|How I reacted when taking the Finance I (Semester 1) and Healthcare Operations (Semester 4) Exams|
1. Ninety-Nine. Just like a deployment countdown, this week we crossed the triple-digit mark. Tuesday was a great day as it marked 99 days until I pull up stakes at the Alamo KOA and head north. It is truly downhill from here. I will miss my friends in Elizabethtown and the deep friendships that have developed over the past five years.
2. Vows. A very special Aunt and Uncle are celebrating their 50th Wedding Anniversary this weekend. They are a true example of 'through sickness and health, 'til death do us part.' Something that is missing in today's marriages. A while back, my uncle had a tragic accident with a closed-head injury. Through much prayer and support he recovered with only a loss of speech ability and some physical function that requires him to use a wheelchair for longer walks. Today, when the world would expect the wife or husband to the spouse into an assisted living facility, my Aunt (with much help from family) persevered as a loving wife and has never left his side. He has volunteered at the local hospital for years and they are constantly travelling with their kids and being active grandparents! Congratulations!
3. Visit. My wonderful wife is coming for a visit soon. The kids are visiting their Gram and Grandad in Beaufort, SC and she is coming down. Even though I will be in school occasionally, she will have time to relax in 'the trailer down by the river'. Being an avid reader, she will have time to relax and read without interruptions!
4. Oral Examinations. For some reason, I am not overly concerned about the Orals Examinations at the end of our Didactic Year. On June 20th, we will individually meet with a panel of examiners for about 45" where they will quiz us on our classwork, projects, papers and knowledge of the past year. The purpose is to see if we are able to adequately bring together the various theories and concepts and articulate them as a potential health care executive.
This is not unlike my last orals examination that occurred in 1995 for my first Master's Degree at the University of Florida! I was grilled for two hours by two physicians, two PhD Physical Therapists, the Assistant Dean and my Thesis Chair. That was painful. The first hour was my research presentation on 35mm slides (old school!) that was frequently interrupted by the board for questions and clarification.
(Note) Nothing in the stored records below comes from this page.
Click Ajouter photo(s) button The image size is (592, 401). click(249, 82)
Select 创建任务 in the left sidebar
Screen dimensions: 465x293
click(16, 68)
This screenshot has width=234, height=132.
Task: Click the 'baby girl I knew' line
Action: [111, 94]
We took a break where they huddled to plan their attack on my research, methods and results! Then we reconvened where they drilled deeper into my written thesis and picked it apart. When that painful process was over, they excused me from the room, and debated whether my work was worthy. Finally they brought me to come back in, congratulated me on successful passing my orals board, then gave back my written thesis with a list of required corrections prior to publication.
The bottom line, is to prepare and not start digging a hole that only gets deeper. Be honest and up front. Come across confident, yet not arrogant. Speak clearly and concisely and with command of the topic. We are not expected to be master's of everything, but we should at least be experts of our projects, papers and assignments.